For the next nine years, Moore said that she lived in the “destructive aunt’s house” on-and-off. “I didn’t belong to anyone and my aunt made me know that at a very young age,” Moore said. She said that aunt “tried” to kick her out when she was 12 and 14 for “bad behavior.”
When she was a sophomore in high school, she met Aiden’s father Darren. Moore said that she was waiting outside of a hair salon and he kept trying to talk to her and get her attention. After a few minutes, Moore said she “needed the company” and let Darren walk her home. The two exchanged numbers and started talking. Moore, who is five years younger than Darren, said the relationship moved very fast and they became sexually active right away. “It was more like comfort and just feeling loved. It was more like just feeling like somebody wanted me,” Moore said.
In the first week of February 2012 and Moore realized that she hadn’t gotten her period in a while.
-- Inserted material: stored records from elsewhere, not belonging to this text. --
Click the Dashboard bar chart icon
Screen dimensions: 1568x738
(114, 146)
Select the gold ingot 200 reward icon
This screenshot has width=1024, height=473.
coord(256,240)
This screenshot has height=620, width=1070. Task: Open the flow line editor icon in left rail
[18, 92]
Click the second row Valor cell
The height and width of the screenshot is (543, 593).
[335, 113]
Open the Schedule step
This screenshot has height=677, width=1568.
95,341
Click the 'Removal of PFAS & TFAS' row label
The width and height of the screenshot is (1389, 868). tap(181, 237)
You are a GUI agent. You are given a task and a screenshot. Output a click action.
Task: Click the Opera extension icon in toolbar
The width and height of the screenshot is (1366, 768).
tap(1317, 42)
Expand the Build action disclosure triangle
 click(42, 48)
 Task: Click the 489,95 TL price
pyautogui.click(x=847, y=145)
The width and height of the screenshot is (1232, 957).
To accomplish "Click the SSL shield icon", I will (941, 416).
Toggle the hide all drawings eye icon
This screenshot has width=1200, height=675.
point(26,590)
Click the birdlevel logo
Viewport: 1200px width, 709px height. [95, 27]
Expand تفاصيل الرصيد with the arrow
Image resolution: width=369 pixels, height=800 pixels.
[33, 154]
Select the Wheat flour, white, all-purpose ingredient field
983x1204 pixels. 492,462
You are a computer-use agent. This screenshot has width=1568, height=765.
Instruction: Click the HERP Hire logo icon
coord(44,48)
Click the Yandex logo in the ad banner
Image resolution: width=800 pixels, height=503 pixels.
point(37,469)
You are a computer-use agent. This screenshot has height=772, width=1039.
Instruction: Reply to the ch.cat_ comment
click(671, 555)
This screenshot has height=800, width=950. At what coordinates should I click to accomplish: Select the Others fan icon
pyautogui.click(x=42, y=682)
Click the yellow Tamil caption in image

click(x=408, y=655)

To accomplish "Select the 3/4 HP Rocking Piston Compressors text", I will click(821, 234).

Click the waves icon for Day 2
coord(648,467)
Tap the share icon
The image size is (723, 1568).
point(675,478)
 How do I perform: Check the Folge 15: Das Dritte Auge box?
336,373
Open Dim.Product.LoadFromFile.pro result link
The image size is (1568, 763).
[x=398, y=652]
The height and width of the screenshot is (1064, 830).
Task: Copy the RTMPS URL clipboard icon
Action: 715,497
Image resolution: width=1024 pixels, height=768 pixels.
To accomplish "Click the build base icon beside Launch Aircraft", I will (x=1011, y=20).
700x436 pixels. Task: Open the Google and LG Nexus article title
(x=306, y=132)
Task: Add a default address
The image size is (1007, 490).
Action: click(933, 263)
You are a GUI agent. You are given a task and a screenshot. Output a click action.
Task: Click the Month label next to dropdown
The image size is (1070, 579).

At that time, Moore was living with her aunt and said she wasn’t educated about her menstrual cycle or birth control to understand what was happening with her body. “My aunt freaked out when I told her that I hadn’t gotten my period in like a month or so and she just told me to get a pregnancy test and that was it,” Moore said.
For the next nine months of her pregnancy, Moore continued to go to school and tried to “pretend” that she wasn’t pregnant. “I was in denial and just thought ‘How in the world did I get pregnant?,” Moore said. “I was shocked up until the day I gave birth. I did not think I was pregnant.”
Although she wanted to pretend like she wasn’t pregnant, Moore said it was her pregnancy that made her motivated to excel in school and move away from her “terrible” living environment. Moore moved around from various friends’ and relative houses during her pregnancy, but said she never had a stable living that lasted longer than a few months. When she gave birth to Aiden on October, 11, 2012, Moore wasn’t prepared but received some support from her extended family. “Once you have a child, your life doesn’t slow down. It’s not like are you ready but you have to be ready. Even if I wasn’t ready, I had to be ready,” Moore said.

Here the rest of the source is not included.